Recent evidence demonstrates that the primary function of MagT1 is protein glycosylation, mediated by MagT1's function as a component of the oligosaccharyltransferase (OST).[2][3]

Function

When expressed in Xenopus laevis oocytes, MagT1 mediates saturable Mg2+ uptake with a Km of 0.23 mM. Transport of Mg2+ by MagT1 is rheogenic, voltage-dependent, and does not display time-dependent inactivation. Transport is specific to Mg2+, as other divalent cations do not evoke currents. Large external concentrations of some cations inhibited Mg2+ transport (Ni2+, Zn2+, Mn2+) in MagT1-expressing oocytes although Ca2+and Fe2+ were without effect.[1] MagT1 has an N-terminal thioredoxin domain of unknown function.

Zhou and Clapham identified two mammalian genes, MagT1 and TUSC3, catalyzing Mg2+ influx.[4] MagT1 is universally expressed in all human tissues, and its expression level is upregulated in low extracellular Mg2+. Knockdown of either MagT1 or TUSC3 protein lowered the total and free intracellular Mg2+concentrations in mammalian cell lines. Morpholino knockdown of MagT1 and TUSC3 protein expression in zebrafish embryos resulted in early developmental arrest; excess Mg2+ or supplementation with mammalian mRNAs rescued these effects. Thus, MagT1 and TUSC3 are vertebrate plasma membrane Mg2+ transport system.[4]

Transport reaction

The reaction catalyzed by MagT1, or a potential downstream glycosylation target (e.g. a Mg2+ transporter), is:

Mg2+ (out) → Mg2+ (in)

Role in magnesium deficiency

The identification of genetic changes and their functional consequences in patients with immunodeficiency resulting from loss of MAGT1 revealed that magnesium and MagT1 are key molecular players for T cell-mediated immune responses.[5] This led to the description of XMEN (X-linked immunodeficiency with magnesium defect, Epstein-Barr Virus infection, and neoplasia) syndrome,[6] for which Mg2+ supplementation has been shown to be beneficial.[7] Similarly, the identification of copy-number variation leading to dysfunctional MAGT1 in a family with atypical ATR-X syndrome and skin abnormalities, suggested that the MAGT1 defect is responsible for the cutaneous problems.

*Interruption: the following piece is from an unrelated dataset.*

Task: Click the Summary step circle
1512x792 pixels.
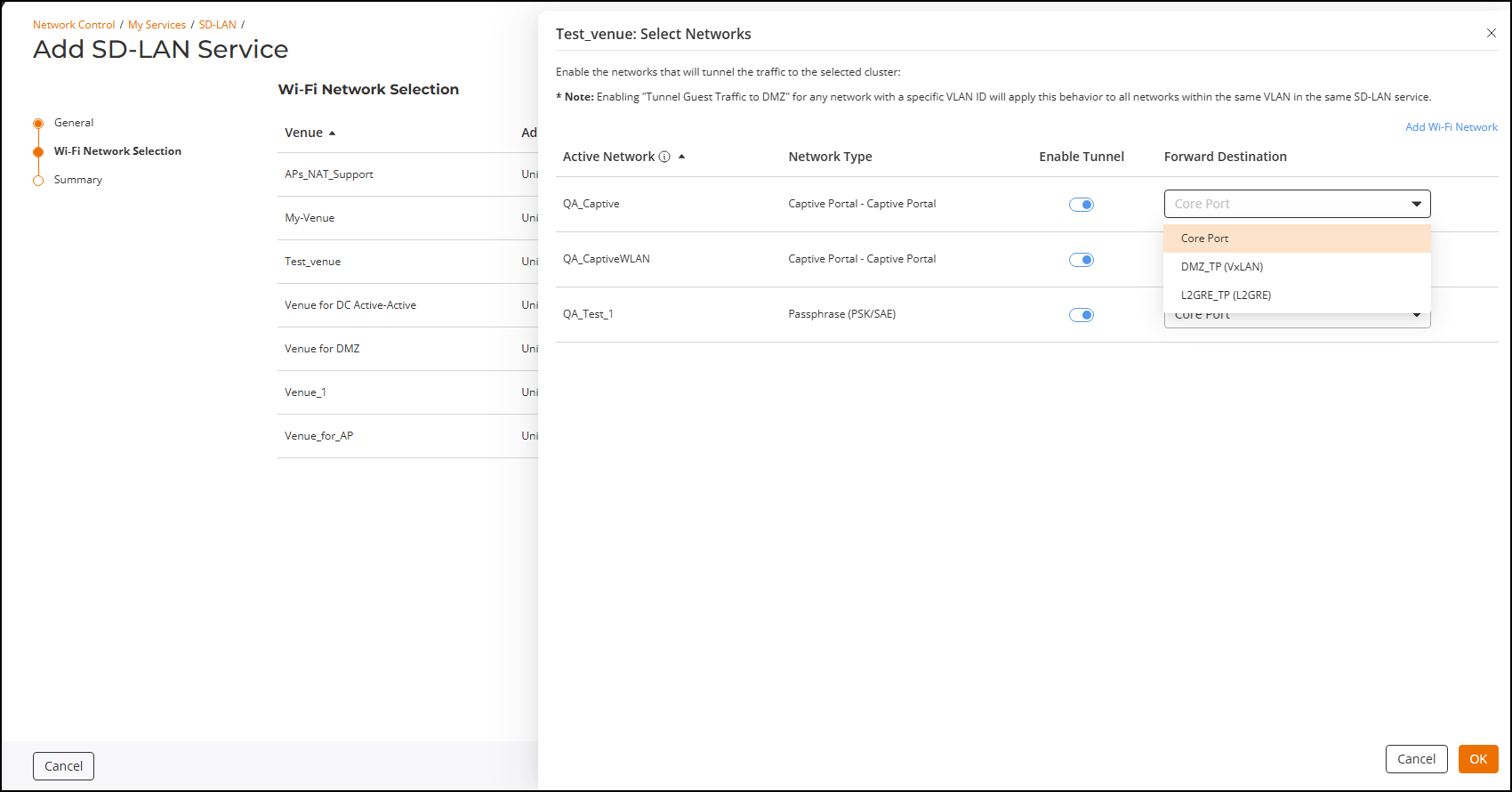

Role in protein glycosylation

MagT1 and its homologue TUSC3 are both bona fide components of the oligosaccharyltransferase (OST).[2][3]

References

  1. ^ a b Goytain A, Quamme GA (April 2005). "Identification and characterization of a novel mammalian Mg2+ transporter with channel-like properties". BMC Genomics. 6: 48. doi:10.1186/1471-2164-6-48. PMC 1129089. PMID 15804357.
  2. ^ a b Matsuda-Lennikov M, Biancalana M, Zou J, Ravell JC, Zheng L, Kanellopoulou C, et al. (September 2019). "N-linked glycosylation and expression of immune-response genes". The Journal of Biological Chemistry. 294 (37): 13638–13656. doi:10.1074/jbc.RA119.008903. PMC 6746436. PMID 31337704.
  3. ^ a b Ravell JC, Matsuda-Lennikov M, Chauvin SD, Zou J, Biancalana M, Deeb SJ, et al. (January 2020). "Defective glycosylation and multisystem abnormalities characterize the primary immunodeficiency XMEN disease". The Journal of Clinical Investigation. 130 (1): 507–522. doi:10.1172/JCI131116. PMC 6934229. PMID 31714901.
  4. ^ a b Zhou H, Clapham DE (September 2009). "Mammalian MagT1 and TUSC3 are required for cellular magnesium uptake and vertebrate embryonic development". Proceedings of the National Academy of Sciences of the United States of America. 106 (37): 15750–5. Bibcode:2009PNAS..10615750Z. doi:10.1073/pnas.0908332106. PMC 2732712. PMID 19717468.
  5. ^ Trapani V, Shomer N, Rajcan-Separovic E (June 2015). "The role of MAGT1 in genetic syndromes". Magnesium Research. 28 (2): 46–55. doi:10.1684/mrh.2015.0381. PMID 26422833.
  6. ^ Li FY, Chaigne-Delalande B, Kanellopoulou C, Davis JC, Matthews HF, Douek DC, et al. (July 2011). "Second messenger role for Mg2+ revealed by human T-cell immunodeficiency". Nature. 475 (7357): 471–6. doi:10.1038/nature10246. PMC 3159560. PMID 21796205.
  7. ^ Chaigne-Delalande B, Li FY, O'Connor GM, Lukacs MJ, Jiang P, Zheng L, et al. (July 2013). "Mg2+ regulates cytotoxic functions of NK and CD8 T cells in chronic EBV infection through NKG2D". Science. 341 (6142): 186–91. Bibcode:2013Sci...341..186C. doi:10.1126/science.1240094. PMC 3894782. PMID 23846901.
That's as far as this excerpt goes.